▶ _OBJETIVO DEL EJERCICIO_: Transcribe sin cambios el pasaje de la reseña de El origen que va desde "El origen presenta" hasta "oropel y vacío.", incluido este último.

▶ _FRAGMENTO DEL DOCUMENTO_:
Las reglas del juego.
Con Batman, el caballero de la noche, Christopher Nolan consiguió el reconocimiento del público masivo y también el de cierta crítica obsesionada con encontrar autores en el mainstream, que se apresuró a catalogarlo como un director capaz de hacer películas inteligentes y a la vez exitosas. La nueva película de Nolan exhibe su etiqueta de narrador experimental integrado al sistema y retorna a los vanos jueguitos cerebrales de Memento, ahora utilizando los medios a gran escala que le brinda Hollywood. El origen parte de un postulado fantástico prometedor según el cual es posible fabricar una escena de acción en un espacio onírico colectivo, aunque los sueños y su exploración poseen un sinfín de normas y axiomas. Este planteo le permite al director aplicar y justificar toda su panoplia de virtuoso, hecha a base efectos de montaje, decorados múltiples y fenómenos físicos cósmicos.
La película reconstruye un ambiente de realidad virtual cercano al video juego, mezcla de acción y enigmas, poblado de personajes caracterizados como el arquitecto, el turista o el planificador. Todo podría ser un pretexto para el puro disfrute de la imagen, si no fuese un universo tan controlado, planificado y teledirigido. Las imágenes no llegan a adquirir una energía cinematográfica propia sino que son parte de un pequeño rompecabezas matemático. Los efectos narrativos son el producto de normas rígidas que a la larga los vuelven completamente previsibles. Cada fenómeno resulta siempre un principio soberano y sistemáticamente enunciado. La puesta en escena rechaza todo misterio que escape a la explicación inmediata y se limita a ser la aplicación fría de los principios previamente escritos, que se imponen como único motor de las imágenes. Así las cosas, en el corazón de una escena de acción los personajes pasan tres cuartos de su tiempo explicando las normas que regulan su comportamiento.
El origen presenta algunos puntos en común con Memento, película que ya había llamado una atención pública excesiva. Ambas se basan en principios formales rápidamente discernibles y despliegan en su fachada una complejidad experimental que se apresuran en volver accesible, para generar la ilusión de compartir su inteligencia con el público. En Memento, la mezcla de secuencias estaba explicada con el uso del color y el blanco y negro. En El origen, el imponente guión y el talento técnico para dirigir las imágenes se aplican, paradójicamente, a volverlo todo límpido. Sobre el final, ya sin el obstáculo del texto y el cerebro del director, las explicaciones se agotan y la película por fin respira con escenas de acción tan potentes como convencionales, pero es demasiado tarde para anular el efecto perdurable de un manipulador que se satisface con sus propios trucos, mezcla de oropel y vacío.

▶ _FILAS DE DATOS_:
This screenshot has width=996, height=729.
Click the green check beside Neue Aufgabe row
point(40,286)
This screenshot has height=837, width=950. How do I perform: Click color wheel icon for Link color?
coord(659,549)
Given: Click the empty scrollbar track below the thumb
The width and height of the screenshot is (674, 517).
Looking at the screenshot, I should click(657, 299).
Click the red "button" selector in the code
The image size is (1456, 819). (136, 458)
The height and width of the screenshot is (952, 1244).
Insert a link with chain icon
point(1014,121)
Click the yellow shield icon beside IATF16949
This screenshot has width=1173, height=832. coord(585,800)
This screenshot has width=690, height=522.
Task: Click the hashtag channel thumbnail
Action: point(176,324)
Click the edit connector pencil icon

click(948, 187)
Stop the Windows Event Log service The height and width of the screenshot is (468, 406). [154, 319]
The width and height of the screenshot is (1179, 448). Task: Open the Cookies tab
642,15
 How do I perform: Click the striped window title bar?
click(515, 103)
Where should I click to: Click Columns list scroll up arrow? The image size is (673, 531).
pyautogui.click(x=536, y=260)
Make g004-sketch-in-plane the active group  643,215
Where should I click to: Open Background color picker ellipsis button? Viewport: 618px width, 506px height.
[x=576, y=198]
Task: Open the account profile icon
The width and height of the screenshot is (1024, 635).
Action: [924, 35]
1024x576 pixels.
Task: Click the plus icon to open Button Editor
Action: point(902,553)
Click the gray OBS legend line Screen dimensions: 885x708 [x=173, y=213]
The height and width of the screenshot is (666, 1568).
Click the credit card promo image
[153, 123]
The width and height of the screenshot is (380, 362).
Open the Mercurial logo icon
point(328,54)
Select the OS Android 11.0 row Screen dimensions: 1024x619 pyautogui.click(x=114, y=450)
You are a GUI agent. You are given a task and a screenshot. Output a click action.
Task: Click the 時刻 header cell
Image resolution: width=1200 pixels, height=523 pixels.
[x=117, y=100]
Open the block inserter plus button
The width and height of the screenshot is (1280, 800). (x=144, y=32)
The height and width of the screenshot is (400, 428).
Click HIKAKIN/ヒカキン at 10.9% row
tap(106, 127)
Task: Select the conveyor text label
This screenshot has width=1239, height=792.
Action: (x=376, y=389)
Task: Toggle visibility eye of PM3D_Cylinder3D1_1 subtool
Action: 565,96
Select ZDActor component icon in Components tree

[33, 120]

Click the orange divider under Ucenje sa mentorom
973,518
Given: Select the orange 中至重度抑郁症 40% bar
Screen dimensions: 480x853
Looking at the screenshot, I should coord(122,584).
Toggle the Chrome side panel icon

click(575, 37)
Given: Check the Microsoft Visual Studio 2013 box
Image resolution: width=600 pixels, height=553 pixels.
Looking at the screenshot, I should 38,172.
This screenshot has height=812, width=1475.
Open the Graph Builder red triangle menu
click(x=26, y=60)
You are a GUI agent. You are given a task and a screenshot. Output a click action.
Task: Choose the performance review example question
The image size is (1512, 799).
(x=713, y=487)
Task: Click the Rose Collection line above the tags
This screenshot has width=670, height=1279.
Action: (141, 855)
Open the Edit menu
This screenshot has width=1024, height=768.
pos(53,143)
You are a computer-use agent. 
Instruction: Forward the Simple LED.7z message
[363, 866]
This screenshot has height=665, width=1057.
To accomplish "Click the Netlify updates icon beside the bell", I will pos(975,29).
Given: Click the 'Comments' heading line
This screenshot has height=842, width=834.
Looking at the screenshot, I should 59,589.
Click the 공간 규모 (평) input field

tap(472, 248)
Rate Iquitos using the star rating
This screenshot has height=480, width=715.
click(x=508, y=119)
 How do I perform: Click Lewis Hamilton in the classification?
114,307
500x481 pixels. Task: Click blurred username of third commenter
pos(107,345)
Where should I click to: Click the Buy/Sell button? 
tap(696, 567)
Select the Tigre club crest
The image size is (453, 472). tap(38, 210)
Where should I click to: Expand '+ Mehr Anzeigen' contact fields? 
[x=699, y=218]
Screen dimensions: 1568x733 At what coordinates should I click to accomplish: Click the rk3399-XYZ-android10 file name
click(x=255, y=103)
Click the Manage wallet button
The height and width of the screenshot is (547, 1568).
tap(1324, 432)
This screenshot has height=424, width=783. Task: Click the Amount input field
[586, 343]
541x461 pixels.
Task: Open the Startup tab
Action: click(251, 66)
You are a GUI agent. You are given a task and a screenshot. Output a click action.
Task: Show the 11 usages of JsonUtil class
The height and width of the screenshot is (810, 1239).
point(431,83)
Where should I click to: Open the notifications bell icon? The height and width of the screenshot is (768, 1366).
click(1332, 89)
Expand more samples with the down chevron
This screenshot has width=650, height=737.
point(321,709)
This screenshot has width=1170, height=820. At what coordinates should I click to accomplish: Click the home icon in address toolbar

▶ _RESPUESTA_:
El origen presenta algunos puntos en común con Memento, película que ya había llamado una atención pública excesiva. Ambas se basan en principios formales rápidamente discernibles y despliegan en su fachada una complejidad experimental que se apresuran en volver accesible, para generar la ilusión de compartir su inteligencia con el público. En Memento, la mezcla de secuencias estaba explicada con el uso del color y el blanco y negro. En El origen, el imponente guión y el talento técnico para dirigir las imágenes se aplican, paradójicamente, a volverlo todo límpido. Sobre el final, ya sin el obstáculo del texto y el cerebro del director, las explicaciones se agotan y la película por fin respira con escenas de acción tan potentes como convencionales, pero es demasiado tarde para anular el efecto perdurable de un manipulador que se satisface con sus propios trucos, mezcla de oropel y vacío.